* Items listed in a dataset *
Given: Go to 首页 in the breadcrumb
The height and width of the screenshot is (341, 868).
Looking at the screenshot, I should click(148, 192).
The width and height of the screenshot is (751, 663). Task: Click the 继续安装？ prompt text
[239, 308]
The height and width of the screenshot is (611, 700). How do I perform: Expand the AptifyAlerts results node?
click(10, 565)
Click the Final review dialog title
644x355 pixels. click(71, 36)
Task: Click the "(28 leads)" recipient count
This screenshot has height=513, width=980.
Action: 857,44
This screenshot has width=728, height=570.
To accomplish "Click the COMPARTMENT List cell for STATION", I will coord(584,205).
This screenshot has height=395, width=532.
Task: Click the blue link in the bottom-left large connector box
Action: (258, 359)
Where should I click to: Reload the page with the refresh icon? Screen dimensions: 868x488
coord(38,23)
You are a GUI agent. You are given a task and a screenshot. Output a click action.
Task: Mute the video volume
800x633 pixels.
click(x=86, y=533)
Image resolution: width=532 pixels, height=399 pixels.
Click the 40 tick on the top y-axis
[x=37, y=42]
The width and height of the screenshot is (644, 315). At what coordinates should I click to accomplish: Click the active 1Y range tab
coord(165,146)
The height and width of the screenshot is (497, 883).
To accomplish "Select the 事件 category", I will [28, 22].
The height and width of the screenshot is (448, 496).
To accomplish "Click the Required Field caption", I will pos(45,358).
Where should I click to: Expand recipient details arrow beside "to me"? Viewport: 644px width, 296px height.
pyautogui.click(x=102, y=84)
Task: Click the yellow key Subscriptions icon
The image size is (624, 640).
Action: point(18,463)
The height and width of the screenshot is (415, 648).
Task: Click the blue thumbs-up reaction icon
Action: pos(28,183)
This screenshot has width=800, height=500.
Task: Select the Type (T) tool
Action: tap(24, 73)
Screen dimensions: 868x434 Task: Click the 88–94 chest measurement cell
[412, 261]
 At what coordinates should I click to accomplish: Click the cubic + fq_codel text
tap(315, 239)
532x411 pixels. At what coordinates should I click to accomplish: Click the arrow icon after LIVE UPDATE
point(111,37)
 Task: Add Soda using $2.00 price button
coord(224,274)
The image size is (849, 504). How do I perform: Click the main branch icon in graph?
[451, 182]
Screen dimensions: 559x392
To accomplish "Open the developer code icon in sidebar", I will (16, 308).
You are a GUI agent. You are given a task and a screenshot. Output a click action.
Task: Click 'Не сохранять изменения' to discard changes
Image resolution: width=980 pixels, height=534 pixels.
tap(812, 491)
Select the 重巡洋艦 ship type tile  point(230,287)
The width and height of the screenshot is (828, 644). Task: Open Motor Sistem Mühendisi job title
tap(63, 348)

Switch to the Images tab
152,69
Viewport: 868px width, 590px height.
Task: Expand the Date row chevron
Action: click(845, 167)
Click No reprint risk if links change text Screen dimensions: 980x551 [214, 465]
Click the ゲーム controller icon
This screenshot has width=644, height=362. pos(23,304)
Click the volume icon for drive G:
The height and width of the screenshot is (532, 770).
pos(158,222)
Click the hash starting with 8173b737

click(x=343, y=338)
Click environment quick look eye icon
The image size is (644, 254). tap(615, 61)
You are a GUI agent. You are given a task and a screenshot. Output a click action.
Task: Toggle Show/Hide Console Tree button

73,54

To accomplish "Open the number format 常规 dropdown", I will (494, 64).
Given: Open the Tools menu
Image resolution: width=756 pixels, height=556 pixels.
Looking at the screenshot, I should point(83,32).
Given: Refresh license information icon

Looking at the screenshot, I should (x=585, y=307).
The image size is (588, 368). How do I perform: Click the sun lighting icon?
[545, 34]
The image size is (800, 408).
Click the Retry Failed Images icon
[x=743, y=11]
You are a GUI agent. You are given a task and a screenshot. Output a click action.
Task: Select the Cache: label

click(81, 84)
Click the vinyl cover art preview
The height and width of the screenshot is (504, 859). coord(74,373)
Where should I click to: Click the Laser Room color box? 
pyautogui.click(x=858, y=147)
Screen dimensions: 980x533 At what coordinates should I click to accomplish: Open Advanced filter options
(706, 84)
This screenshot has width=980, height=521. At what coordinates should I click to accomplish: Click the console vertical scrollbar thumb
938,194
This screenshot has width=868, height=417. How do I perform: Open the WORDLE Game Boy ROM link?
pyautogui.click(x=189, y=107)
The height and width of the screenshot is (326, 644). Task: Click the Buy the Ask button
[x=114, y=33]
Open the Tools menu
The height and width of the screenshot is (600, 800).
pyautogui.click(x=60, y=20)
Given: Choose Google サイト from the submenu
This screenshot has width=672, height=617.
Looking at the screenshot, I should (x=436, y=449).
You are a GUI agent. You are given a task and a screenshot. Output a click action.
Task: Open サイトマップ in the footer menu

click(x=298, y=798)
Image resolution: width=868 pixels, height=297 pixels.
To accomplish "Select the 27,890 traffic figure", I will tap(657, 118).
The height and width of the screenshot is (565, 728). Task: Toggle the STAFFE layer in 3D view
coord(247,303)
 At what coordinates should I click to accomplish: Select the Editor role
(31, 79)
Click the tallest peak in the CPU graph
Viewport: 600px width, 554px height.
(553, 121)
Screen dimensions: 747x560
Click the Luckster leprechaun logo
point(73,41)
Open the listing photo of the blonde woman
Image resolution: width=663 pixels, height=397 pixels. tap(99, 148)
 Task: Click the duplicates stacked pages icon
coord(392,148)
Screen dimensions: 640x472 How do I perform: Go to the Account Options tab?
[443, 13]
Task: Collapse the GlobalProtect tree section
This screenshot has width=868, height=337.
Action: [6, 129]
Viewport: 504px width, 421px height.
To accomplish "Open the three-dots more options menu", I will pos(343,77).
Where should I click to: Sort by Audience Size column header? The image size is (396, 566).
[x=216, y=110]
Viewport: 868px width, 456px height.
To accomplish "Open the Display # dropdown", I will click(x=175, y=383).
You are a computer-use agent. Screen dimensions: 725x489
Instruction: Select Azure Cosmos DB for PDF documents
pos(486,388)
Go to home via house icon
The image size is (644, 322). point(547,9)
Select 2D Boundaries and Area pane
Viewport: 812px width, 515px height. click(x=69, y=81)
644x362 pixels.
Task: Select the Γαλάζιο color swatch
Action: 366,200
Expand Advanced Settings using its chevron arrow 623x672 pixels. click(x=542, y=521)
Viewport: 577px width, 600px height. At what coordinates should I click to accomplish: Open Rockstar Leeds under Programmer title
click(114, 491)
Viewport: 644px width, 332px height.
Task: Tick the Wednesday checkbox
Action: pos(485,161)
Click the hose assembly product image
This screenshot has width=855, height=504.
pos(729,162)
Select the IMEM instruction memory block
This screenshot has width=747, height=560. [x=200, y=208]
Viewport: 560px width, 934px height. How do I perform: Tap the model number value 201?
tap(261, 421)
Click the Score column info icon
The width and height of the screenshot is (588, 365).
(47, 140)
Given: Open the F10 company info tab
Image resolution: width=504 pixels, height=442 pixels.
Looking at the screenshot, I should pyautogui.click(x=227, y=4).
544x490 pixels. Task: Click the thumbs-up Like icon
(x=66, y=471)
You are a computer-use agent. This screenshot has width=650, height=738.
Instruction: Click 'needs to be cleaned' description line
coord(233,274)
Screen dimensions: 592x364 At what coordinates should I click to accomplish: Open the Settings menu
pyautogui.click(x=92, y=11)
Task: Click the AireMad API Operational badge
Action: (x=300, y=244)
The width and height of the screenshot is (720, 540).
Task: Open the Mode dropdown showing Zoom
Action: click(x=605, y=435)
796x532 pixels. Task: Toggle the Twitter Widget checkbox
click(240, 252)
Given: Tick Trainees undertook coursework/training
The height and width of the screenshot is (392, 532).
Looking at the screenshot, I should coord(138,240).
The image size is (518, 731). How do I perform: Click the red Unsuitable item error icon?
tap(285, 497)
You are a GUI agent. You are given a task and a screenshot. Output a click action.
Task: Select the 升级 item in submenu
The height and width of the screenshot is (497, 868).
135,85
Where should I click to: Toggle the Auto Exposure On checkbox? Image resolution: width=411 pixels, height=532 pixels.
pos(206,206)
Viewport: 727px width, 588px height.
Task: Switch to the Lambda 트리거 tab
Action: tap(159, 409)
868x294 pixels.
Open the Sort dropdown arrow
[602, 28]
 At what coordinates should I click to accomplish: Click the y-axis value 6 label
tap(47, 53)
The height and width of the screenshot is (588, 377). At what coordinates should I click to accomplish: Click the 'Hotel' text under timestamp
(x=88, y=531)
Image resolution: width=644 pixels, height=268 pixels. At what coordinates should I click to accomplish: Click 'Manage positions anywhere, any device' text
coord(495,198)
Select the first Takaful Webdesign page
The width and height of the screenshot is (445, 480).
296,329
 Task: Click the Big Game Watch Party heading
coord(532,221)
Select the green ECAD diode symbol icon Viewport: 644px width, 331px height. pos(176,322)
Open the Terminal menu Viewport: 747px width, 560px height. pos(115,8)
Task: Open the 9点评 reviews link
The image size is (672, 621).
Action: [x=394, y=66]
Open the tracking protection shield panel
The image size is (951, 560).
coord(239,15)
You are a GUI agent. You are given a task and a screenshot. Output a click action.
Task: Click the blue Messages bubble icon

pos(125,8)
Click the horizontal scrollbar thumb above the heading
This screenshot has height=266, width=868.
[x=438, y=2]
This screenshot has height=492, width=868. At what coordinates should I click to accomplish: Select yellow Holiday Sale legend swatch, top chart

* Work to complete *
In the records above, tally the lines where the word "submenu" appears, and give the number and nothing else.

* Exercise response *
2